Jeremiah 29:11 (NIV)
"For I know the plans I have for you", declares the Lord, "plans to prosper you and not to harm you, plans to give you hope and a future".

So I continue to hang on to the promise that God has plans for my Babe and I, plans to prosper us, and not to harm us.  Plans to give us hope and a future.  I have to remember that.  And I choose to believe that.

At church today, we had a couple, some friends of ours, pray with us.  They are aware of our TTC struggles, so it was really comforting to pray with them.  Both of them said they have a really good feeling, that they see a baby in our future.  Not sure if it's in the near future, as in this cycle, or later.  But it's still comforting.  I left church feeling a new sense of peace.  We also have a whole bunch of other church friends and my sister and her family lifting us up in prayer this whole time.  We are truly blest to have so many people praying for us.

This afternoon, my Babe and I were joking about baby names for our future kids.  I know it is WAY too early to even discuss baby names, but we were goofing around and having a great time.  We have never discussed baby names before this, EVER.  It is something that we just avoided because we have been disappointed for such a long time.   So this was something new for us.  It was quite refreshing actually.
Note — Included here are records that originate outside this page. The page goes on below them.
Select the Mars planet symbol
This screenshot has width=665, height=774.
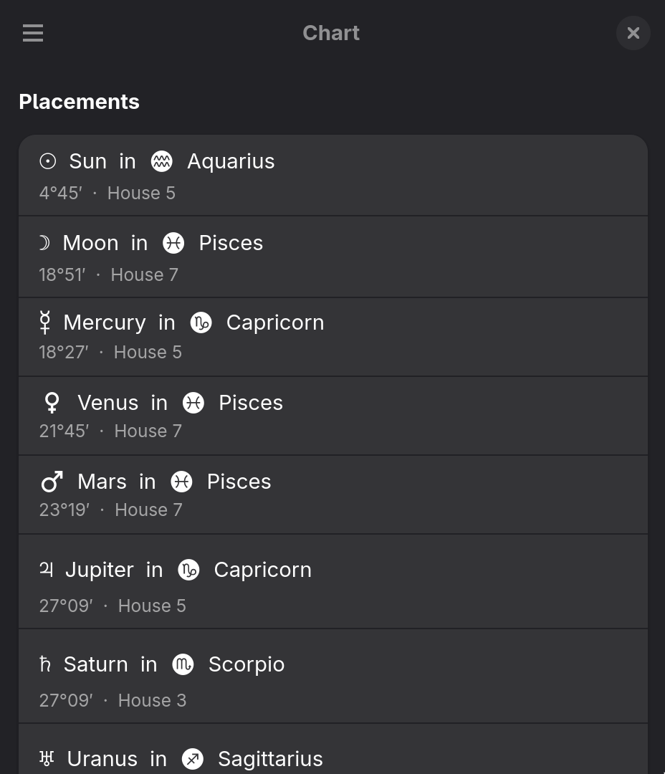[x=52, y=481]
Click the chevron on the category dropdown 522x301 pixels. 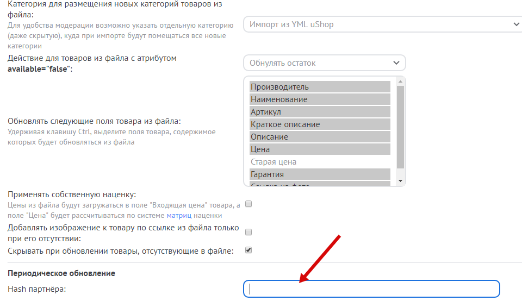click(x=515, y=24)
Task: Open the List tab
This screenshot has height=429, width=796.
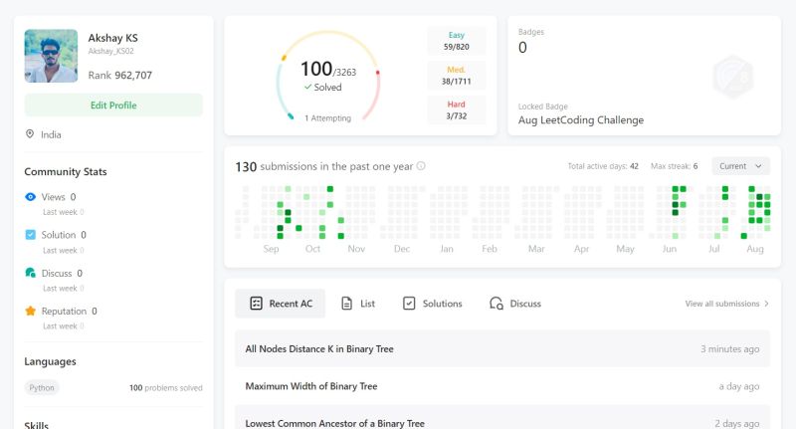Action: (x=357, y=304)
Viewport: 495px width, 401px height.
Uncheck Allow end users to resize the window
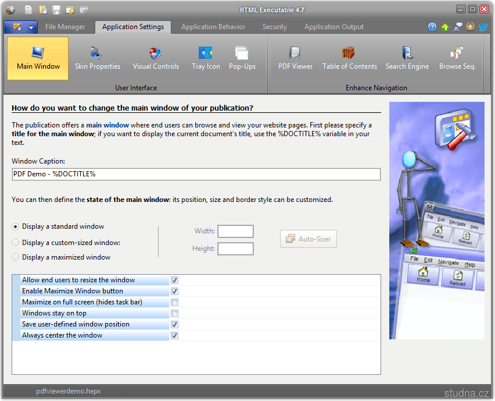tap(175, 281)
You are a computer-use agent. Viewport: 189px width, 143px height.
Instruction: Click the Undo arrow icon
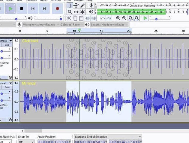click(x=103, y=18)
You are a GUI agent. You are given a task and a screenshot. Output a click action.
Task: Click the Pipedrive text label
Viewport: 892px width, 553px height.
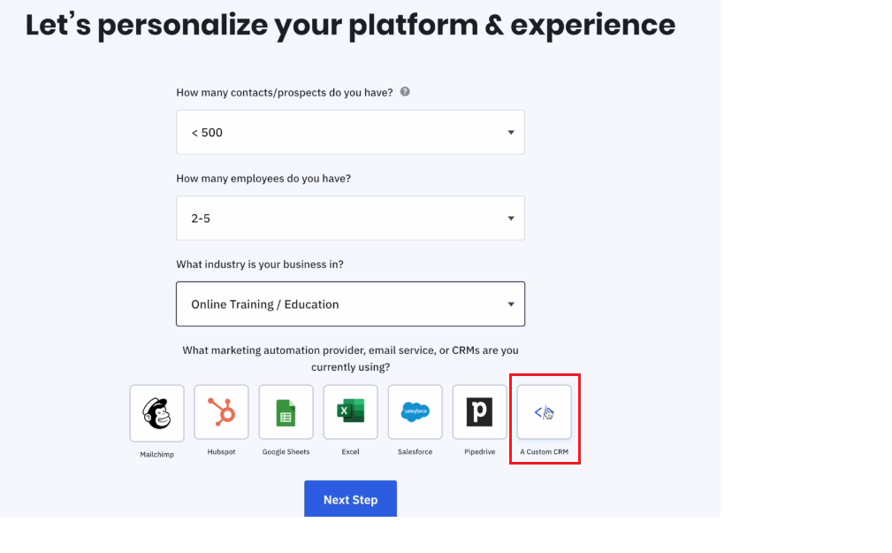tap(479, 451)
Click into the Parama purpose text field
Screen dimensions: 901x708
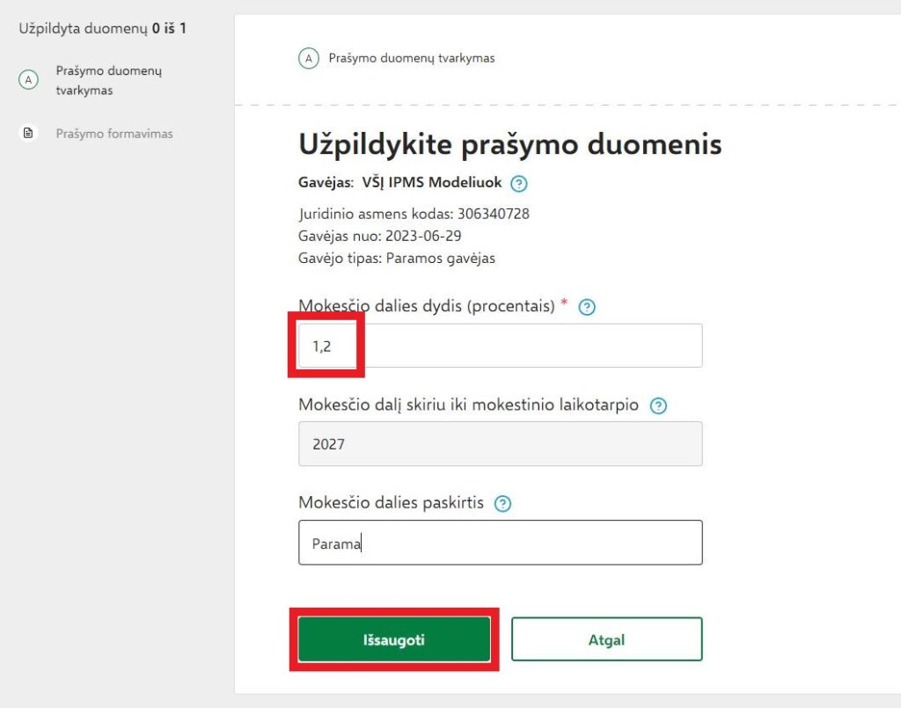500,543
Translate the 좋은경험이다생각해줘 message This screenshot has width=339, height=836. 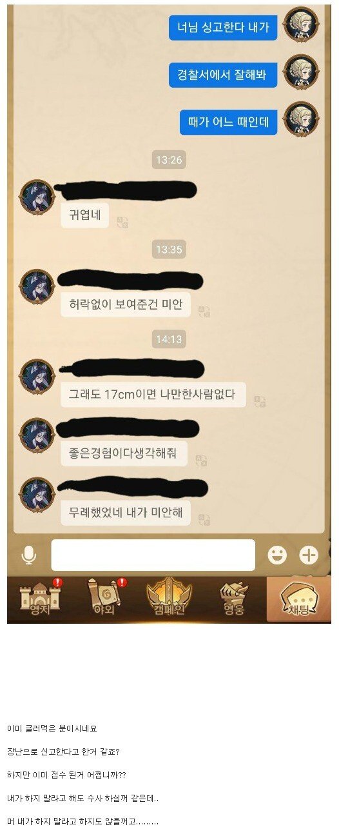pyautogui.click(x=201, y=461)
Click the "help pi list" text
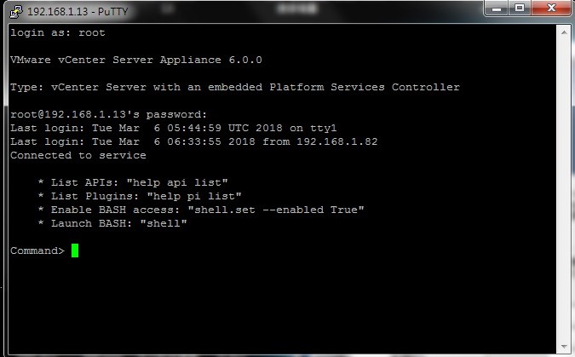The height and width of the screenshot is (357, 575). pos(194,196)
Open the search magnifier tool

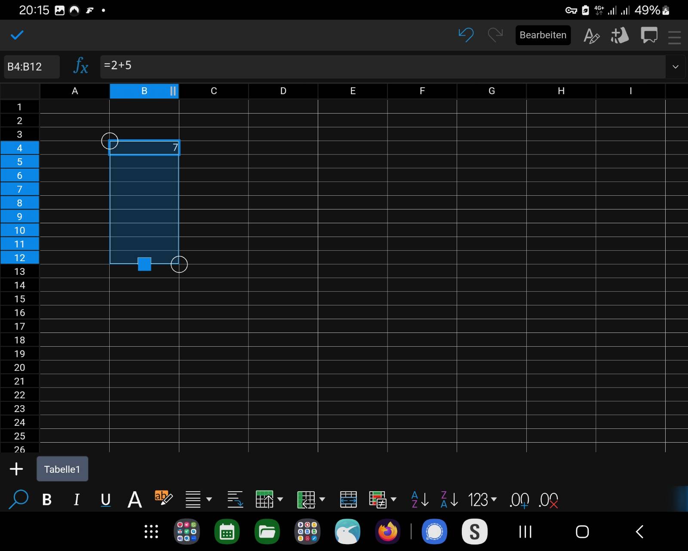[18, 499]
Somehow, it was uplifting, to discuss something that gives us so much hope.  I think we may have agreed on a boy's name, but of course we are not sharing that yet.  When I suggested it, my Babe's reaction was "that's a good name".  That was good enough for me because it has always been my favorite name.  We'll see..... we may change our minds.

I should be getting another call from the embryology lab on Tuesday about the status of my embies, and information about my transfer.  But I may call the clinic tomorrow anyway to see if I can find out more information about the progress of my embies from the last couple of days.  I'll see what they say about doing a day-3 transfer instead of a day-5.

Please continue to pray for my Little Embie, yes I'm naming him/her.  Pray that Little Embie will continue to multiply and grow strong, and develop to a strong little blastocyst for transfer.